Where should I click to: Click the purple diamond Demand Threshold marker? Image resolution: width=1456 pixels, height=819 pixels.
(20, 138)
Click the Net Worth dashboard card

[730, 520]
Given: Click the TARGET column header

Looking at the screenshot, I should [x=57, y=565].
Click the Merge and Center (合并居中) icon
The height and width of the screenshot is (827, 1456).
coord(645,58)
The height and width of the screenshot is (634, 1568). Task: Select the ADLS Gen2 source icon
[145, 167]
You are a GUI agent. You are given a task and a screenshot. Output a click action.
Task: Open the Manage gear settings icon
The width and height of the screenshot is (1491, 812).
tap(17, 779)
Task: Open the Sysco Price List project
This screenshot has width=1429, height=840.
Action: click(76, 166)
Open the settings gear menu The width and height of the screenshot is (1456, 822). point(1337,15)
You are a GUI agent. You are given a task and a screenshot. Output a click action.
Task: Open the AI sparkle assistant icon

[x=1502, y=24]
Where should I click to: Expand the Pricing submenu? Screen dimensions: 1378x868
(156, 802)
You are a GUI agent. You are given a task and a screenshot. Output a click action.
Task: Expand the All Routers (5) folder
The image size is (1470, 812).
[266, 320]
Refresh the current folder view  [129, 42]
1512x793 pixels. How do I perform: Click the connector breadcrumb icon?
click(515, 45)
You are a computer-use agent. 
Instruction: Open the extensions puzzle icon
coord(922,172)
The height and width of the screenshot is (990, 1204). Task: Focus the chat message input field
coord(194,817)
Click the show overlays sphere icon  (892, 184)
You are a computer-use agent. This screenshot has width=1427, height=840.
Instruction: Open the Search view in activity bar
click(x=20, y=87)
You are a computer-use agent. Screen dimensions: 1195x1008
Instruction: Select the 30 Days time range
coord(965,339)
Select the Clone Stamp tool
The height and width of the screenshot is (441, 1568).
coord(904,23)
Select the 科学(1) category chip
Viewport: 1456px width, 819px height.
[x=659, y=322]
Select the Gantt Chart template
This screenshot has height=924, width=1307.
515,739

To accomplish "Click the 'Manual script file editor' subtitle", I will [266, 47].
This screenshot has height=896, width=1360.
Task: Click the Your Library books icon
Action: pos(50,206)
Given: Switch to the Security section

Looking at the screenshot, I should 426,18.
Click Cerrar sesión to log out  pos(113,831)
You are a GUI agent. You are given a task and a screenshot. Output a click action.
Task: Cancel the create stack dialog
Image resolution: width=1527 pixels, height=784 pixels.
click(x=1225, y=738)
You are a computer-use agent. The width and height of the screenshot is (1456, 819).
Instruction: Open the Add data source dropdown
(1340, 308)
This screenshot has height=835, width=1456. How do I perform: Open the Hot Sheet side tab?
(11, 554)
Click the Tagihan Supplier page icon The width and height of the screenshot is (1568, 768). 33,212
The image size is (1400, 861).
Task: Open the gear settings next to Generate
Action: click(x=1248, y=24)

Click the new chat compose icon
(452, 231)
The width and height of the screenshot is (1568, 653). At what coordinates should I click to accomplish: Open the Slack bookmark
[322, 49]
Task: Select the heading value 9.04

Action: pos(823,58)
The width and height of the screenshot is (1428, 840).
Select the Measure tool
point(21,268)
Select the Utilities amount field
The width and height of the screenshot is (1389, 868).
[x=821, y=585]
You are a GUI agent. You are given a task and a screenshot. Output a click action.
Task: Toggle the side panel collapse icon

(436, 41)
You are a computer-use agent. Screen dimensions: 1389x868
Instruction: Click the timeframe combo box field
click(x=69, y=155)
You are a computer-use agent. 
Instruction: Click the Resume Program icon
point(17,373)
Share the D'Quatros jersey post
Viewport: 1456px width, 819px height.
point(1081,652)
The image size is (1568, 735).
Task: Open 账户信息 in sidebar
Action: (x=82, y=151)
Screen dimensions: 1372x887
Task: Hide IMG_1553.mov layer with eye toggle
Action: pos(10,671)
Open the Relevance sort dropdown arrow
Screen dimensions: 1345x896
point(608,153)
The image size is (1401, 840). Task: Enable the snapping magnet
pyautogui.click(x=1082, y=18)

______

- _What this task involves_: A complete, exact transcription of the data above is the required answer.

- _The answer_:
Where should I click to: Click the purple diamond Demand Threshold marker? Image resolution: width=1456 pixels, height=819 pixels.
(20, 138)
Click the Net Worth dashboard card

[730, 520]
Given: Click the TARGET column header

Looking at the screenshot, I should [x=57, y=565].
Click the Merge and Center (合并居中) icon
The height and width of the screenshot is (827, 1456).
coord(645,58)
The height and width of the screenshot is (634, 1568). Task: Select the ADLS Gen2 source icon
[145, 167]
You are a GUI agent. You are given a task and a screenshot. Output a click action.
Task: Open the Manage gear settings icon
The width and height of the screenshot is (1491, 812).
tap(17, 779)
Task: Open the Sysco Price List project
This screenshot has width=1429, height=840.
Action: click(76, 166)
Open the settings gear menu The width and height of the screenshot is (1456, 822). point(1337,15)
You are a GUI agent. You are given a task and a screenshot. Output a click action.
Task: Open the AI sparkle assistant icon

[x=1502, y=24]
Where should I click to: Expand the Pricing submenu? Screen dimensions: 1378x868
(156, 802)
You are a GUI agent. You are given a task and a screenshot. Output a click action.
Task: Expand the All Routers (5) folder
The image size is (1470, 812).
[266, 320]
Refresh the current folder view  [129, 42]
1512x793 pixels. How do I perform: Click the connector breadcrumb icon?
click(515, 45)
You are a computer-use agent. 
Instruction: Open the extensions puzzle icon
coord(922,172)
The height and width of the screenshot is (990, 1204). Task: Focus the chat message input field
coord(194,817)
Click the show overlays sphere icon  (892, 184)
You are a computer-use agent. This screenshot has width=1427, height=840.
Instruction: Open the Search view in activity bar
click(x=20, y=87)
You are a computer-use agent. Screen dimensions: 1195x1008
Instruction: Select the 30 Days time range
coord(965,339)
Select the Clone Stamp tool
The height and width of the screenshot is (441, 1568).
coord(904,23)
Select the 科学(1) category chip
Viewport: 1456px width, 819px height.
[x=659, y=322]
Select the Gantt Chart template
This screenshot has height=924, width=1307.
515,739

To accomplish "Click the 'Manual script file editor' subtitle", I will [266, 47].
This screenshot has height=896, width=1360.
Task: Click the Your Library books icon
Action: pos(50,206)
Given: Switch to the Security section

Looking at the screenshot, I should 426,18.
Click Cerrar sesión to log out  pos(113,831)
You are a GUI agent. You are given a task and a screenshot. Output a click action.
Task: Cancel the create stack dialog
Image resolution: width=1527 pixels, height=784 pixels.
click(x=1225, y=738)
You are a computer-use agent. The width and height of the screenshot is (1456, 819).
Instruction: Open the Add data source dropdown
(1340, 308)
This screenshot has height=835, width=1456. How do I perform: Open the Hot Sheet side tab?
(11, 554)
Click the Tagihan Supplier page icon The width and height of the screenshot is (1568, 768). 33,212
The image size is (1400, 861).
Task: Open the gear settings next to Generate
Action: click(x=1248, y=24)

Click the new chat compose icon
(452, 231)
The width and height of the screenshot is (1568, 653). At what coordinates should I click to accomplish: Open the Slack bookmark
[322, 49]
Task: Select the heading value 9.04

Action: pos(823,58)
The width and height of the screenshot is (1428, 840).
Select the Measure tool
point(21,268)
Select the Utilities amount field
The width and height of the screenshot is (1389, 868).
[x=821, y=585]
You are a GUI agent. You are given a task and a screenshot. Output a click action.
Task: Toggle the side panel collapse icon

(436, 41)
You are a computer-use agent. Screen dimensions: 1389x868
Instruction: Click the timeframe combo box field
click(x=69, y=155)
You are a computer-use agent. 
Instruction: Click the Resume Program icon
point(17,373)
Share the D'Quatros jersey post
Viewport: 1456px width, 819px height.
point(1081,652)
The image size is (1568, 735).
Task: Open 账户信息 in sidebar
Action: (x=82, y=151)
Screen dimensions: 1372x887
Task: Hide IMG_1553.mov layer with eye toggle
Action: pos(10,671)
Open the Relevance sort dropdown arrow
Screen dimensions: 1345x896
point(608,153)
The image size is (1401, 840). Task: Enable the snapping magnet
pyautogui.click(x=1082, y=18)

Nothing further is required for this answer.